BEGIN Extracted text

Mystery novelist John Straley has worked as a secretary, horseshoer, wilderness guide, trail crew foreman, millworker, machinist and private investigator. He moved to Sitka in 1977 and has no plans of leaving. John's first book, "The Woman Who Married a Bear," was published in 1993 and won the Shamus Award for the Best First Mystery of that year.
His third book, "The Music of What Happens," won the 1997 Spotted Owl Award for Best Northwest Mystery. His work has been featured on National Public Radio’s "Fresh Air" and CBS Sunday Morning. In November of 2006 he was appointed as Alaska's 12th Writer Laureate. His newest novel, "The Big Both Ways," was published in 2008.
Straley lives with his wife and son near Old Sitka Rocks north of downtown Sitka.
Visit www.johnstraley.com to learn more about John and his work.
I love Sitka. I love every shoreline, historical landmark and larger-than-life character that makes Sitka the perfect place for me to call home. I appreciate my home when visiting the places listed below, but I gain the most pleasure by going to the more common, private places that all Sitkans know. One such place is Burgess Bauder’s (907-747-3056) veterinary clinic from 3-6 p.m. on weekdays. Here is an institution where children learn the birds and bees and every bystander receives a bit of Dr. Bauder’s wisdom — from the politics of the dive fisheries to the mating habits of macaws to the relative merits of Super Glue as a restorative aid — all within the time it takes to administer a rabies shot. I know it’s wrong to enjoy taking my poor dog to the vet, but this slice of Sitka life is well worth the visit. I wouldn’t wish an emergency vet appointment on any visitor, so here are some other great options in Sitka.
1.) Beaver Lake Trail
The trail has a steep elevation gain in the first quarter mile, but then is relatively flat and loops around a small lake, taking you through some ancient old-growth forest and one spectacular section of high muskeg meadow with views of the surrounding ridges and peaks. It’s only a three-mile hike, but with enough sweat factor at the start to make you feel virtuous. To access the trail, head to the old pulp mill site, then turn uphill onto Blue Lake Road. At the first fork in the bottom of the valley, turn right into the campground and then park by the bridge over the river. The adventure can be topped off with a visit to the Theobroma Chocolate Factory (Mile 5.5 Sawmill Creek Rd., 1-888-985-2345) back down at the old mill site – just to keep your virtue in check.

END Extracted text

Work instructions.
a. Answer these questions from the text on John Straley and Sitka:
(i) Which award did "The Woman Who Married a Bear" win?
(ii) In what month and year was Straley appointed Alaska's 12th Writer Laureate?
(iii) How long is the Beaver Lake Trail hike?
b. Retype the portion of the text on John Straley and Sitka that begins with the words "Mystery novelist John" and ends with the words "published in 2008.", keeping every character unchanged.
Rely solely on the text on John Straley and Sitka when responding.

BEGIN Study material

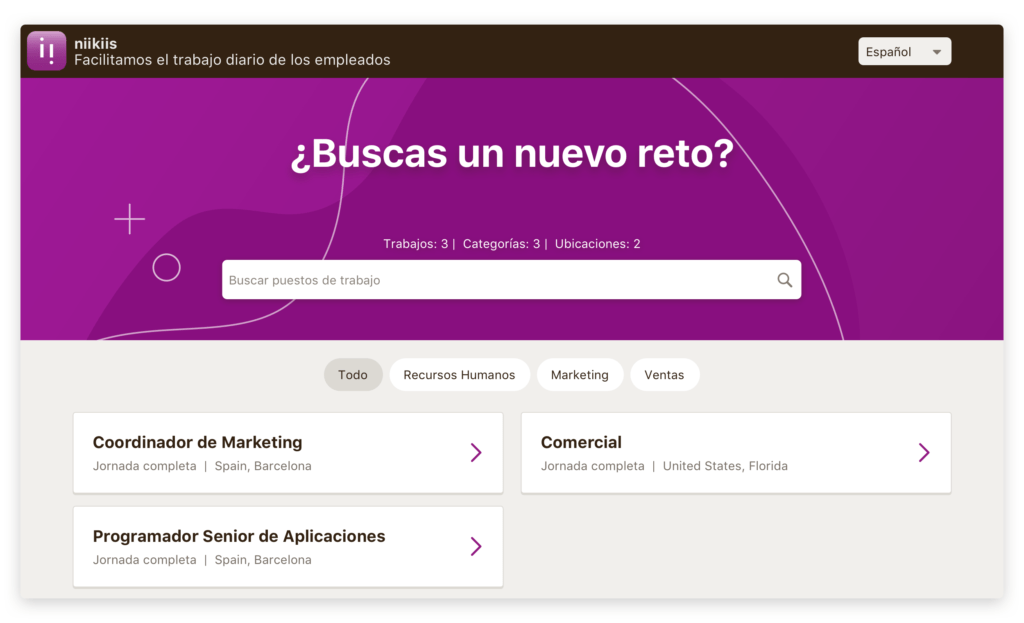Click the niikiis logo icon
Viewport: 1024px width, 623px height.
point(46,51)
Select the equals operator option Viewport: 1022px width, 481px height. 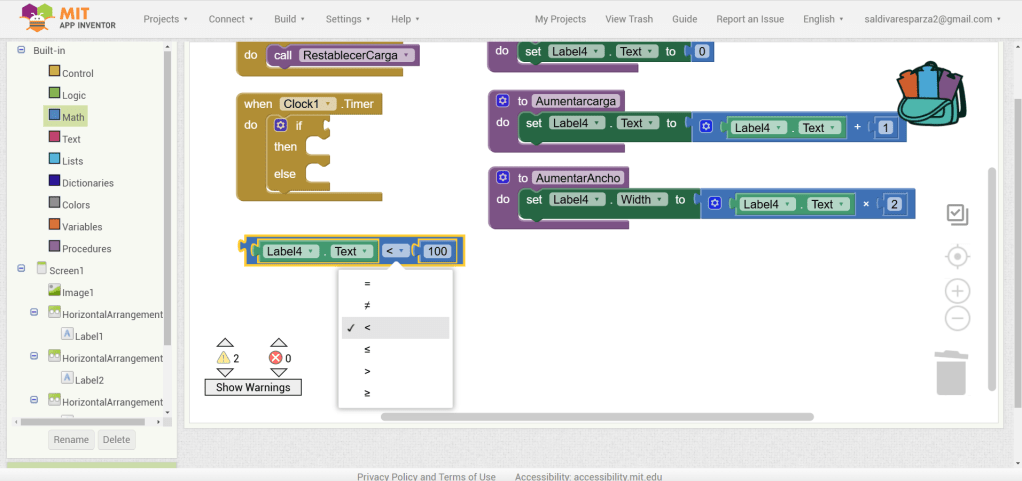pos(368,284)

END Study material
BEGIN Study material

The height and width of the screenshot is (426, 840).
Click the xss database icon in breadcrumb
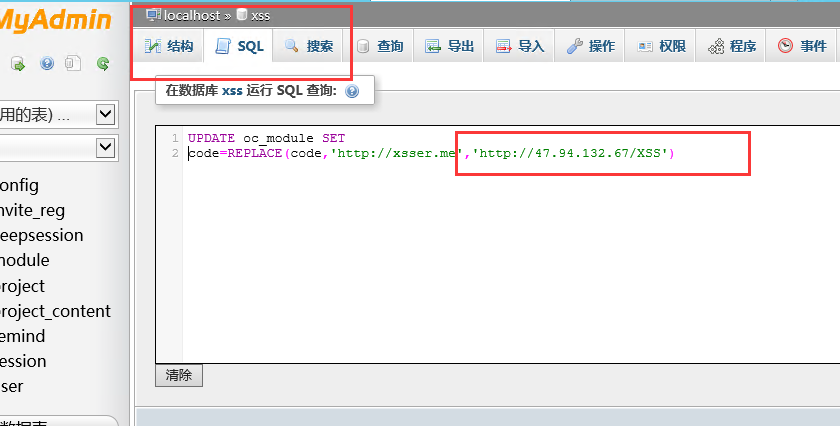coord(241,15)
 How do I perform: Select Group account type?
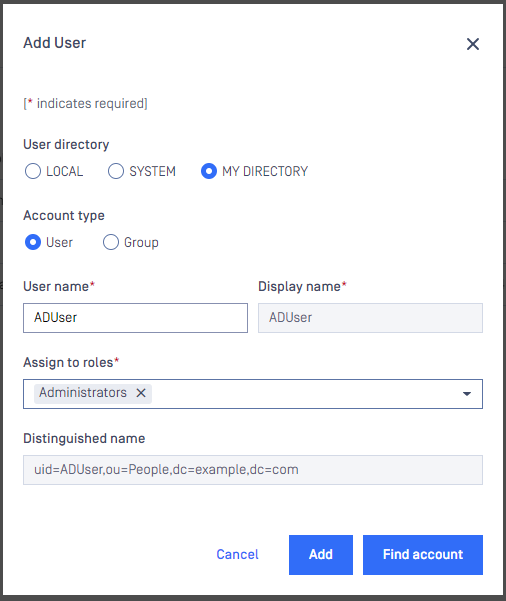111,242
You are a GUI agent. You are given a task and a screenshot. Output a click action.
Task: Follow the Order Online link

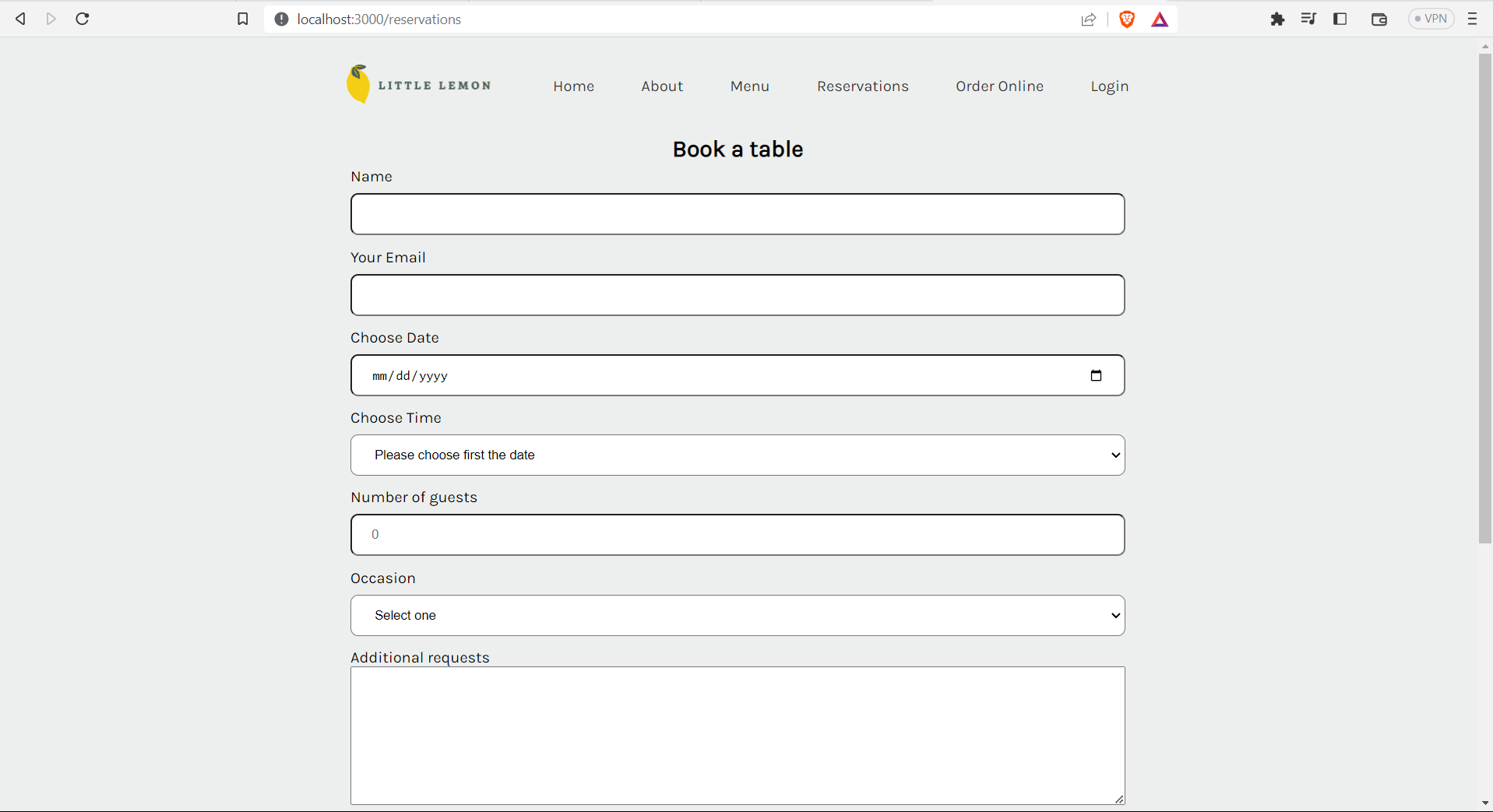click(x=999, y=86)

END Study material

Numbered responses.
a.
(i) The Shamus Award for the Best First Mystery of 1993
(ii) November 2006
(iii) Three miles

b.
Mystery novelist John Straley has worked as a secretary, horseshoer, wilderness guide, trail crew foreman, millworker, machinist and private investigator. He moved to Sitka in 1977 and has no plans of leaving. John's first book, "The Woman Who Married a Bear," was published in 1993 and won the Shamus Award for the Best First Mystery of that year.
His third book, "The Music of What Happens," won the 1997 Spotted Owl Award for Best Northwest Mystery. His work has been featured on National Public Radio’s "Fresh Air" and CBS Sunday Morning. In November of 2006 he was appointed as Alaska's 12th Writer Laureate. His newest novel, "The Big Both Ways," was published in 2008.